Saved entries:
>>

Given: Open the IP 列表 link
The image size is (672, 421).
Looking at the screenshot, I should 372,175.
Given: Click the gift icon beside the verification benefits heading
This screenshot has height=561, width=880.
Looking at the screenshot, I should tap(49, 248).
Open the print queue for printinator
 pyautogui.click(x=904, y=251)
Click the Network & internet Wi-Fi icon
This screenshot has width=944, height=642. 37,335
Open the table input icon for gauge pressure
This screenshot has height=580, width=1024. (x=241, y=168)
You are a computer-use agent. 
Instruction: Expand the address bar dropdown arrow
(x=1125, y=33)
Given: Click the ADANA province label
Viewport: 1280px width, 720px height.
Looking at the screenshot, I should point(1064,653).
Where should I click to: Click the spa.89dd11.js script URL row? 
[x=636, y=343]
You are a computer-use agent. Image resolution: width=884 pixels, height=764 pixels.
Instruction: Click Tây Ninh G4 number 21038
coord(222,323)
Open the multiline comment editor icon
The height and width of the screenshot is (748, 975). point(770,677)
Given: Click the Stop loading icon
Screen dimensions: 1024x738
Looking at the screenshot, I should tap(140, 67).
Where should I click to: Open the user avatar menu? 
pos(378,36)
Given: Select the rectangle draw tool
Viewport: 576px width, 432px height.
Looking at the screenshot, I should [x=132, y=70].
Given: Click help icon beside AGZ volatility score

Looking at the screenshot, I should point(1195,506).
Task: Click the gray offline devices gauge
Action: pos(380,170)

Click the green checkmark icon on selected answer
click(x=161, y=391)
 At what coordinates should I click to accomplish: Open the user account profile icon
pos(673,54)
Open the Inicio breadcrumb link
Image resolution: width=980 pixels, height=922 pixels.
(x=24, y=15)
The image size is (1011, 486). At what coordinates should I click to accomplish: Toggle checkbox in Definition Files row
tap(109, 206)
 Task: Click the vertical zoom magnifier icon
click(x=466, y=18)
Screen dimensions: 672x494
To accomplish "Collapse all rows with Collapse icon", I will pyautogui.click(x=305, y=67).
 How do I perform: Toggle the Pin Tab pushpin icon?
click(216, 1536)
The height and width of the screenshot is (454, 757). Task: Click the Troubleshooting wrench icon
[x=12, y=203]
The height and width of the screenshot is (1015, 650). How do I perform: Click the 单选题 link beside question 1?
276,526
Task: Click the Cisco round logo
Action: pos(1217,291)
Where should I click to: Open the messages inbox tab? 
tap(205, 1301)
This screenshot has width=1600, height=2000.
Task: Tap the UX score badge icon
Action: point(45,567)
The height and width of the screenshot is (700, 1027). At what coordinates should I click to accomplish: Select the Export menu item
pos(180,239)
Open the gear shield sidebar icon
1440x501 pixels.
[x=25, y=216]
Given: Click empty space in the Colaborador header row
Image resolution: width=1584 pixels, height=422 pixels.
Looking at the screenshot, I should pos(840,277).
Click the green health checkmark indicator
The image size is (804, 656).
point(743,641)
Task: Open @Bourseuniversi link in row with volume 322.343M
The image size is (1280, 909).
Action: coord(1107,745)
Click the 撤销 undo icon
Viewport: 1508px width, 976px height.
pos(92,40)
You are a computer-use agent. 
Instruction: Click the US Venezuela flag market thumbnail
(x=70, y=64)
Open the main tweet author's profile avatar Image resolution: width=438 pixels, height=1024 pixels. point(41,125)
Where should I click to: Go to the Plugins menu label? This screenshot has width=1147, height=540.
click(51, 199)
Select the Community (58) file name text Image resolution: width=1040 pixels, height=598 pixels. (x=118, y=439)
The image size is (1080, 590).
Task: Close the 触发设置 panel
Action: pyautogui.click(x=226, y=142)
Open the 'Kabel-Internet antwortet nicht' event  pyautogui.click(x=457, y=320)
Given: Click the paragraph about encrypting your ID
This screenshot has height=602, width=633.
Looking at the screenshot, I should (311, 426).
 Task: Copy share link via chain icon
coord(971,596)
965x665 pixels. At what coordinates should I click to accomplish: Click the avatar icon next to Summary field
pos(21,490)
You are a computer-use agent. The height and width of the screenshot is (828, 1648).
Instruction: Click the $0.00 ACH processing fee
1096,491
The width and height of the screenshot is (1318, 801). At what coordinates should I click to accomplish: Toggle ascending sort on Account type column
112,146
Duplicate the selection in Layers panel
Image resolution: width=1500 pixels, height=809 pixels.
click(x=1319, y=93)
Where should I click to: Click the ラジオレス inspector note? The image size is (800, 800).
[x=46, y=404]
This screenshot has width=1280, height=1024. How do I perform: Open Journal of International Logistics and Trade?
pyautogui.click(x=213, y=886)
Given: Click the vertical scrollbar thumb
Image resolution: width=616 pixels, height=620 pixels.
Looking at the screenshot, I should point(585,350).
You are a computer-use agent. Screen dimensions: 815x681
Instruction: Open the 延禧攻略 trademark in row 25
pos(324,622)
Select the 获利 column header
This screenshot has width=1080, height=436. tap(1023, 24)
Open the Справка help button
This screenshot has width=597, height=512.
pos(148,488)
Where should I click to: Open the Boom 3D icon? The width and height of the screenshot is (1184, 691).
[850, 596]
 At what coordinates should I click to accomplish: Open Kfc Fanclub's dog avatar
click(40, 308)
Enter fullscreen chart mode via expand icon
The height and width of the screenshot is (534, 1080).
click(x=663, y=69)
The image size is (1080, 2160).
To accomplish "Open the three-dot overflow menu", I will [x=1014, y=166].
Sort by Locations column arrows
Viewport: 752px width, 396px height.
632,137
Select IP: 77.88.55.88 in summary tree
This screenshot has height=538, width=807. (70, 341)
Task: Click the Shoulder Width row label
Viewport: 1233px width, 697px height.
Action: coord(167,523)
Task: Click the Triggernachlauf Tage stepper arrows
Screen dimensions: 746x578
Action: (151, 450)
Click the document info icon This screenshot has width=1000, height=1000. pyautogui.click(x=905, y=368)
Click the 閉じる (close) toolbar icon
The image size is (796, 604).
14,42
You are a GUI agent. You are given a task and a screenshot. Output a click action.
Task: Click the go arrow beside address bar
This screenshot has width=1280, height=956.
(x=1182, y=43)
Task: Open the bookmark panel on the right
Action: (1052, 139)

<<

GOAL OF THE EXERCISE: Reproduce each line of the data containing the word "with".

WRITTEN ANSWER:
To accomplish "Collapse all rows with Collapse icon", I will pyautogui.click(x=305, y=67).
Task: Open @Bourseuniversi link in row with volume 322.343M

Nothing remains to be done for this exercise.